Only lines with the word "folder" are needed; collect each of them from the listing below.

Start of Entries supplied

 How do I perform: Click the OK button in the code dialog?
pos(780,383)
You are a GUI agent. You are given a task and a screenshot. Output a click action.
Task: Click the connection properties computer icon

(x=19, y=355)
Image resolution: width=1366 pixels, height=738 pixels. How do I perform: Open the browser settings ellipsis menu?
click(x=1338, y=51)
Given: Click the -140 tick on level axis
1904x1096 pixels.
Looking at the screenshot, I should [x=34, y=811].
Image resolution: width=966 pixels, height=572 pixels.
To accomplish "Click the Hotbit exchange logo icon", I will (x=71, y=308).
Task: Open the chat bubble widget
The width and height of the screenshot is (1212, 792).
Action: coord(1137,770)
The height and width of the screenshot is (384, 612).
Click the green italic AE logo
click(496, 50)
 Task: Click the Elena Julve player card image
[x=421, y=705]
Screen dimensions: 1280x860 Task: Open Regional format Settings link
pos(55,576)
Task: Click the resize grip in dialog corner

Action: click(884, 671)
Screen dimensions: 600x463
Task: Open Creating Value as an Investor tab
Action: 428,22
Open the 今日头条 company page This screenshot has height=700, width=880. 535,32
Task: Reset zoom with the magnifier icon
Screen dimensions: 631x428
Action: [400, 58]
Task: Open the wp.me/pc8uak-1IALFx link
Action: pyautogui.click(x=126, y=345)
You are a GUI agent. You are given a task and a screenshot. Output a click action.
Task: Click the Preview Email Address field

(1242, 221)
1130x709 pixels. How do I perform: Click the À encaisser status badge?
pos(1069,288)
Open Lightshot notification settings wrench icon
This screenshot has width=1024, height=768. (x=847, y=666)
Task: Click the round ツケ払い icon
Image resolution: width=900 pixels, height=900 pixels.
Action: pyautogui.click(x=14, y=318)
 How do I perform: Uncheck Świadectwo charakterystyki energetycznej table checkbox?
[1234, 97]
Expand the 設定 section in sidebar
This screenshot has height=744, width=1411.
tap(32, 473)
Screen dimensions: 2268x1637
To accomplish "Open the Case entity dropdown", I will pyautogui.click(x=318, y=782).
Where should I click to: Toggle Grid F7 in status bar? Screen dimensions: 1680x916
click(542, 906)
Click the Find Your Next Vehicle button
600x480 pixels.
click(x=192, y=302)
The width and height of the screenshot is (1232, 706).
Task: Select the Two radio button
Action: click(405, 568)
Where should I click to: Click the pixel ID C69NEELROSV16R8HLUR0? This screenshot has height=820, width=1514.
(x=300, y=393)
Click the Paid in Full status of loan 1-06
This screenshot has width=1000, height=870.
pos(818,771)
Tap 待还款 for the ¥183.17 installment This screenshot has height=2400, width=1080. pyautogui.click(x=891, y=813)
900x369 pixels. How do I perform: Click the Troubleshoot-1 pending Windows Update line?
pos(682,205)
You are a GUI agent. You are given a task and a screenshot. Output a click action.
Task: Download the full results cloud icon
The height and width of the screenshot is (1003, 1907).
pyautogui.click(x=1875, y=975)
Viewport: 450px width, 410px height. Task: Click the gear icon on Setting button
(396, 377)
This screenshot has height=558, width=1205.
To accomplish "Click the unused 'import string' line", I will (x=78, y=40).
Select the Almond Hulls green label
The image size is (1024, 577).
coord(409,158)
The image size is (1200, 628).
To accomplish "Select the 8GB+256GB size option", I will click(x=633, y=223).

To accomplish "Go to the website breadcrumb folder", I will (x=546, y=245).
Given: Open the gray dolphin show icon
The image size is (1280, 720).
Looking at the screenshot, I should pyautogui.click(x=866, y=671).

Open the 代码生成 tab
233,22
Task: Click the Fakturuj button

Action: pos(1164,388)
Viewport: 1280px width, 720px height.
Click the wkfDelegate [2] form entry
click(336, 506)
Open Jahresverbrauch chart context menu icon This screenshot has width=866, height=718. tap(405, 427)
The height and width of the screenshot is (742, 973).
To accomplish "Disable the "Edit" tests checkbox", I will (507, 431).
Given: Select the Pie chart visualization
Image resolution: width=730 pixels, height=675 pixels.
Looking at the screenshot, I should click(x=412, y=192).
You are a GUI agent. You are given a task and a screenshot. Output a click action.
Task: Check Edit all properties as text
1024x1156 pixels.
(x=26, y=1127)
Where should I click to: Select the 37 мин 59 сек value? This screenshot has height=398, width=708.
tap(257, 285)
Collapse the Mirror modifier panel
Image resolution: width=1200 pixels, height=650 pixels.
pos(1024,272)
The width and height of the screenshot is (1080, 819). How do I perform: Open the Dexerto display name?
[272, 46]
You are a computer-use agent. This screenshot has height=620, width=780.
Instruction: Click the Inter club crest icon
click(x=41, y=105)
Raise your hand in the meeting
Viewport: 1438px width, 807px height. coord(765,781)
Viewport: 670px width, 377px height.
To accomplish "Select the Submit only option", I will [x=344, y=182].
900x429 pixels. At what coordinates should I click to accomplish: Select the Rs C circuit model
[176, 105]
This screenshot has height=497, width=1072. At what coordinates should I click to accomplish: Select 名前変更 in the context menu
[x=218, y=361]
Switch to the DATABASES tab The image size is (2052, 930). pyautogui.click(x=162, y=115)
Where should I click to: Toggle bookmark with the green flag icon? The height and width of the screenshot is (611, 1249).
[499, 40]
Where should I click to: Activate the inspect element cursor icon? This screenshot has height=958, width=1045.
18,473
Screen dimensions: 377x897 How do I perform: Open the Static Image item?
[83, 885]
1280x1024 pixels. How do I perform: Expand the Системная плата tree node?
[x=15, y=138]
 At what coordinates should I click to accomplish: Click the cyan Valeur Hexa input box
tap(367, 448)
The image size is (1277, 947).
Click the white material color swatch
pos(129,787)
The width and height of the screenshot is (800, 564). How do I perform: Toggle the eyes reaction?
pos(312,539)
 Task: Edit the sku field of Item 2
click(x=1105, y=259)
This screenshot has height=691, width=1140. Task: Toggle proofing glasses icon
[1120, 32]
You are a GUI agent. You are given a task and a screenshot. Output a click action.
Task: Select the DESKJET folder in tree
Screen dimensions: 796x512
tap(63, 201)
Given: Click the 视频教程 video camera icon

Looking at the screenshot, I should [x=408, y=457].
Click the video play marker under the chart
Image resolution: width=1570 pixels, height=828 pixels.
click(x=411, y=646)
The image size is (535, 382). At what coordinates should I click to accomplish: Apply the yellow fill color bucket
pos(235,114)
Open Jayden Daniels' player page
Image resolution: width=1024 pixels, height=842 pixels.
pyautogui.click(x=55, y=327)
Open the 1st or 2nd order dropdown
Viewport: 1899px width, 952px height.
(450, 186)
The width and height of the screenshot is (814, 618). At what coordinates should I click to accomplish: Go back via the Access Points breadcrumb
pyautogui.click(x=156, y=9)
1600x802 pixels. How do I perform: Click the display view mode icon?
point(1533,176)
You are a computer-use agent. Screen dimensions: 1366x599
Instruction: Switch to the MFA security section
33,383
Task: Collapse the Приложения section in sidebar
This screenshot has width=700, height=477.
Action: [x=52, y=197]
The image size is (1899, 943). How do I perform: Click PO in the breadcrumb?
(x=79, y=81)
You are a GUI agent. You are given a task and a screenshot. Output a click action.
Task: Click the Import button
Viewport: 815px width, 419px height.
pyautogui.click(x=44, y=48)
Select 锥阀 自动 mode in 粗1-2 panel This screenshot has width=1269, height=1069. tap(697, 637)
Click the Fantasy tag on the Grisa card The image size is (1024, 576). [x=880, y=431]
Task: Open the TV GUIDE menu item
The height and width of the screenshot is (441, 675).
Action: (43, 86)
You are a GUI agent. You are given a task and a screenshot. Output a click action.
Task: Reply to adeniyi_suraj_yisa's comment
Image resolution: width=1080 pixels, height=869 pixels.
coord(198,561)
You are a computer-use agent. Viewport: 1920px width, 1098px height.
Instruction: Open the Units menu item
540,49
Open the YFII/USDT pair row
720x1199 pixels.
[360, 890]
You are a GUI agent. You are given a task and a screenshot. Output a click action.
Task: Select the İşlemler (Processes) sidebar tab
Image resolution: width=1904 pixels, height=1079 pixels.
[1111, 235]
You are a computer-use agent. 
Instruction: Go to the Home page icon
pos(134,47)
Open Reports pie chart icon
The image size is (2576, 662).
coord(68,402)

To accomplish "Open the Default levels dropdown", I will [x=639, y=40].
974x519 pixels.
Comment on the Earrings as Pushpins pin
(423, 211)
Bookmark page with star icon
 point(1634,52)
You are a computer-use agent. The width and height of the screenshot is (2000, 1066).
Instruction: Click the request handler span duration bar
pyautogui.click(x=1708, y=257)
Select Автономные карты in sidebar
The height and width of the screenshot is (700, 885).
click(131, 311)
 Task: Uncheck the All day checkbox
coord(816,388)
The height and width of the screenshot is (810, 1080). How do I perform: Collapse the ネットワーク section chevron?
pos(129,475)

End of Entries supplied

# Exercise response
To accomplish "Go to the website breadcrumb folder", I will (x=546, y=245).
Task: Select the DESKJET folder in tree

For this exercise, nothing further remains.